Q7.8 Which type of R object is the variable Arrival stored as?

Q7.9 How old was the third participant listed in the L2 dataset when they first moved to an English-speaking country?

🐭 Click on the mouse for a hint.

Q7.10 In both datasets, the column Participant contains anonymised participant IDs. Why is the variable Participant stored as string character vector in L1.data, but as an integer vector in L2.data?

🐭 Click on the mouse for a hint.

Your turn!

The following two quiz questions focus on the NativeLg variables from the L2 dataset (L2.data).

Q7.11 Use the index operators to find out the native language of the 26^th L2 participant.

🐭 Click on the mouse for a hint.

Q7.12 Which command(s) can you use to display only the gender, occupation, native language, and age of the last participant listed in the L2 dataset?
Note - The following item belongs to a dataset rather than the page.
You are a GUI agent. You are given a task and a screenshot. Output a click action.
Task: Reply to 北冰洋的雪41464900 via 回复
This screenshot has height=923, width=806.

🐭 Click on the mouse for a second hint.

Your turn!

Q7.13 How does the average age of the L2 participants in Dąbrowska (2019) compare to that of the L1 participants?

Your turn!

For this task, you first need to check that you have saved the following two variables from the L1 dataset to your R environment.

L1.Age <- L1.data$Age
L1.Occupation <- L1.data$Occupation

Q7.14 Below is a list of useful base R functions. Try them out with the variable L1.Age. What does each function do? Make a note by writing a comment next to each command (see Writing comments in scripts). The first one has been done for you.

mean(L1.Age) # The mean() function returns the mean average of a set of number.
min()
max()
sort()
length()
mode()
class()
table()
summary()

Q7.15 Age is a numeric variable. What happens if you try these same functions with a character string variable? Find out by trying them out with the variable L1.Occupation which contains words, i.e. character strings, rather than numbers.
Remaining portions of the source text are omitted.